Start DATA IN THIS EXERCISE

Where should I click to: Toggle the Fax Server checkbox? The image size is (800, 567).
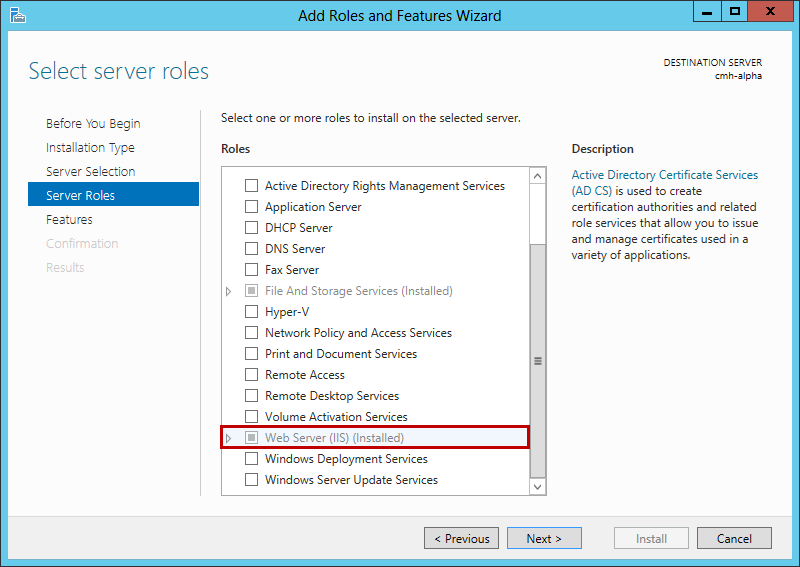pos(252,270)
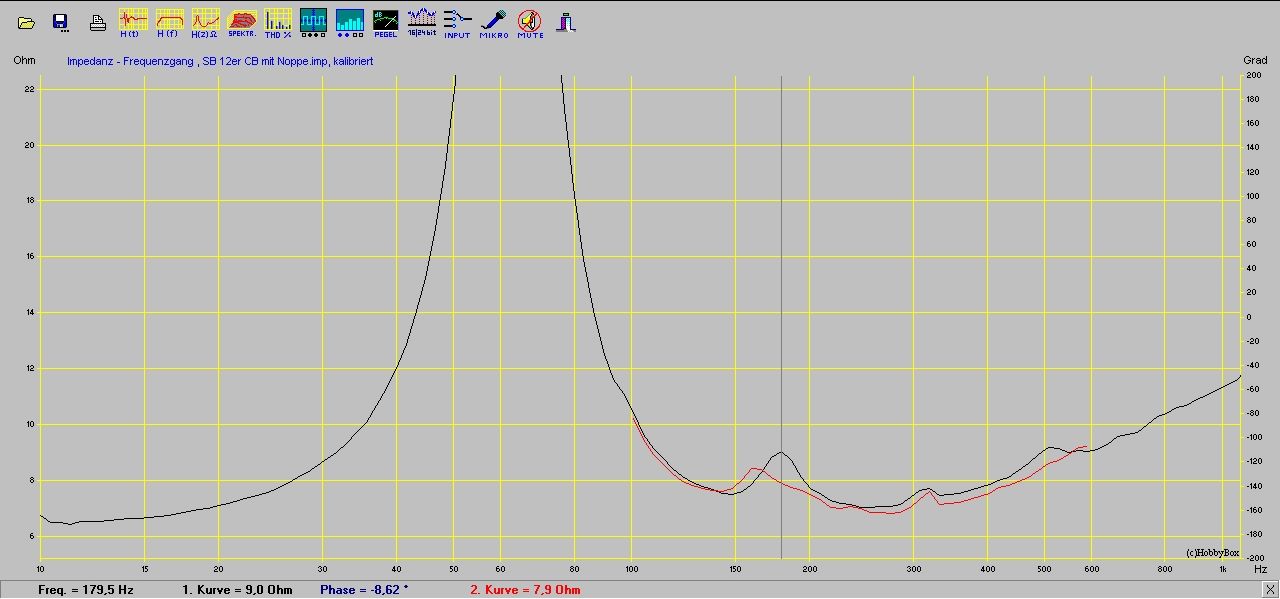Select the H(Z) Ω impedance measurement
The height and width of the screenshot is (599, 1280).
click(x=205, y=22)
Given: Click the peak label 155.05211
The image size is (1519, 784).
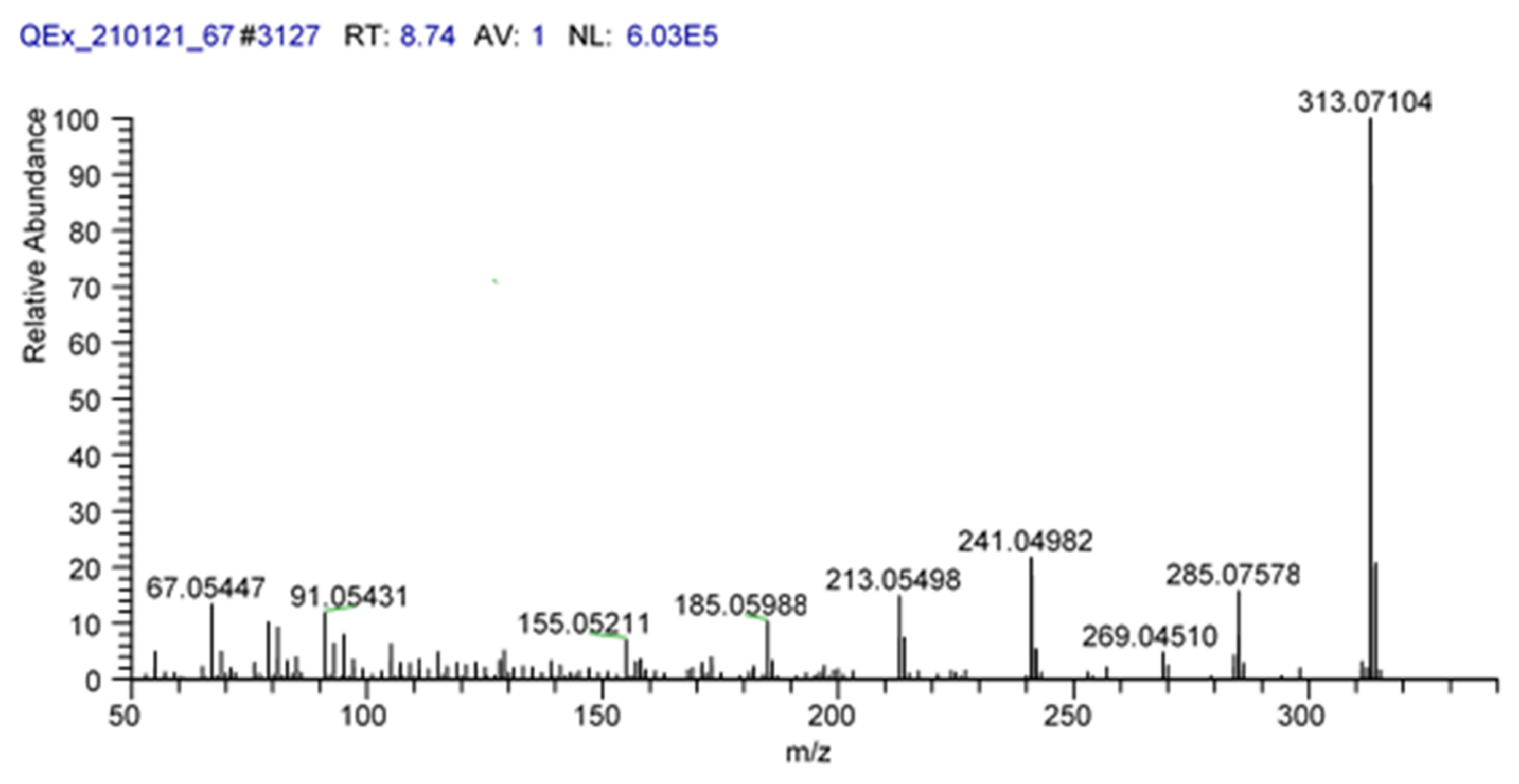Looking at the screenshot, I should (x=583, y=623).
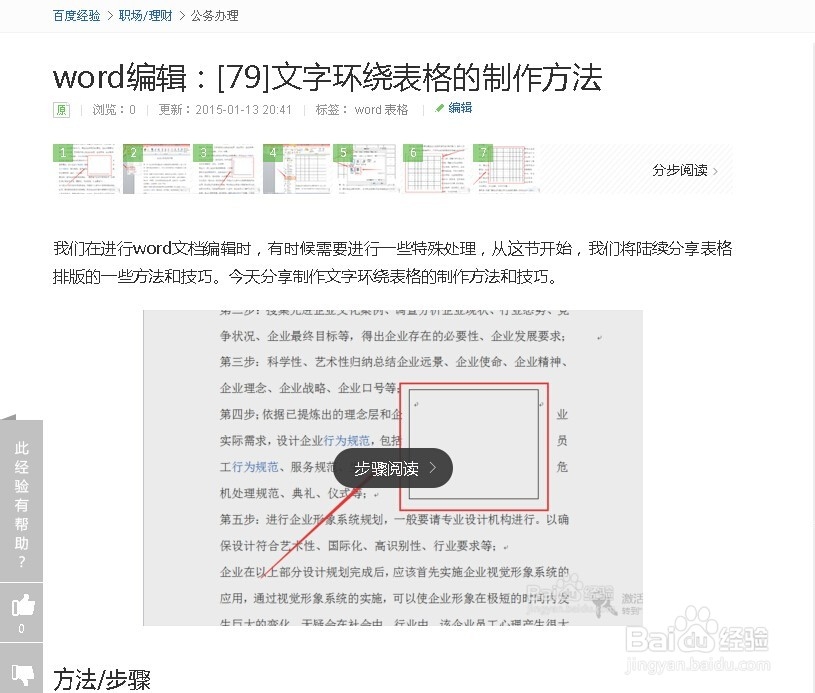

End DATA IN THIS EXERCISE

Copy out all of the data above line for line without changing a word, leaving out the pictures.

ANSWER TO THIS TASK
Where should I click to: Toggle the Fax Server checkbox? The image size is (800, 567).
pos(252,270)
Select the H(Z) Ω impedance measurement
The height and width of the screenshot is (599, 1280).
click(x=205, y=22)
Given: Click the peak label 155.05211
The image size is (1519, 784).
Looking at the screenshot, I should (x=583, y=623).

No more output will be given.